Ce n'est pas la faute des Français s'il leur est aujourd'hui difficile de surmonter quelque mauvaise humeur. Un siècle et demi de démocratie, de règne de l'argent, les a dressés officiellement à l'envie, instruits à la jalousie, entraînés à toutes les bassesses inhérentes au régime individualiste des ôte-toi de là que je m'y mette. En revanche, on a beaucoup servi les vertus contraires, la fierté, la générosité, l'honneur, quand on a détruit le régime qui les favorisait à rebours.
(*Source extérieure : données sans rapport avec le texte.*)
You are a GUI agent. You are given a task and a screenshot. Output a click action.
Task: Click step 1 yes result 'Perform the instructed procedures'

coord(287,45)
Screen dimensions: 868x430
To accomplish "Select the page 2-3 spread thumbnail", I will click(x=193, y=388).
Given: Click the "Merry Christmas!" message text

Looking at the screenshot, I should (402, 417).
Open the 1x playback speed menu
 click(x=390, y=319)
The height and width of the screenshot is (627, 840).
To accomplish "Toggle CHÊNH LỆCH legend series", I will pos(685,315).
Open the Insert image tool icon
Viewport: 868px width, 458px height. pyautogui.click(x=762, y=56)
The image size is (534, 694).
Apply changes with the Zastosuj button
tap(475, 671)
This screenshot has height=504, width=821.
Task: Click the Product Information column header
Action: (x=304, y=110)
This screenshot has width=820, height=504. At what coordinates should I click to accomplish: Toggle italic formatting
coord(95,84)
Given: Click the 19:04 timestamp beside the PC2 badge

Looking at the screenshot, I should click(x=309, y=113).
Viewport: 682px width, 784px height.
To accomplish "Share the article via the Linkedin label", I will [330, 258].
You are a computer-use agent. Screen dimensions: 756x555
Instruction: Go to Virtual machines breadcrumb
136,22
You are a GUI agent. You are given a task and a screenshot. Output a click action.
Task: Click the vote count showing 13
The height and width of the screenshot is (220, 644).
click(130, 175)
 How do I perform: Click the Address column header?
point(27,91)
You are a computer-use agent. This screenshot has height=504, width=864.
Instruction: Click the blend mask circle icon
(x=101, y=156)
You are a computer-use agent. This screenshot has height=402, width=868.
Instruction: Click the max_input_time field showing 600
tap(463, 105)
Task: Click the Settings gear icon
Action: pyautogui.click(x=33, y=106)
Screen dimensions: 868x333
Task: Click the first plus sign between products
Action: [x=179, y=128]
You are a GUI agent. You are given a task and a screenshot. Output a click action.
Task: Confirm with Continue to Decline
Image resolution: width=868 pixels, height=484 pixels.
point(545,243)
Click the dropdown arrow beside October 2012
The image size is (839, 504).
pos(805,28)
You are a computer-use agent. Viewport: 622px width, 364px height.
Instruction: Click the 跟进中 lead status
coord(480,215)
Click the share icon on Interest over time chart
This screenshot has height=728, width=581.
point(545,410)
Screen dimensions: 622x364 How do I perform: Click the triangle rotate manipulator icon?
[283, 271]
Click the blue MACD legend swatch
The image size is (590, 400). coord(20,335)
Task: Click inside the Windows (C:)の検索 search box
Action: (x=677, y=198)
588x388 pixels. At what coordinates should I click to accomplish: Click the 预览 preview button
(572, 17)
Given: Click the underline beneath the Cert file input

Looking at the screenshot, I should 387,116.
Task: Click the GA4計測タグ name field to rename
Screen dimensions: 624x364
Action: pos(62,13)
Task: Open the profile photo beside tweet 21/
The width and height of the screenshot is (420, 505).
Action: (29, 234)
Reste seulement à savoir si on les favorisera beaucoup par des prêchi, prêcha trop directs ? « Soyez généreux ! Soyez magnanimes ! » Eh ! pourquoi l'être ? Si l'on n'en sent pas les raisons, il y manquera l'essentiel qui est leur fleur de spontanéité naturelle. On ne fait pas naître un rosier en plantant une rose par sa tige dans le gazon. La semence d'abord ! Et puis de l'eau ! De l'engrais ! Du soleil ! Le soleil des esprits et des âmes sera ici la vue de belles choses de la Patrie, leur connaissance exacte et leur méditation secrète. Ainsi, non autrement, peut être donnée une formation et, comme disent les paysans, une façon sérieuse à l'amour naturel du pays ; le nationalisme sera d'autant plus enthousiaste qu'il sera plus conscient.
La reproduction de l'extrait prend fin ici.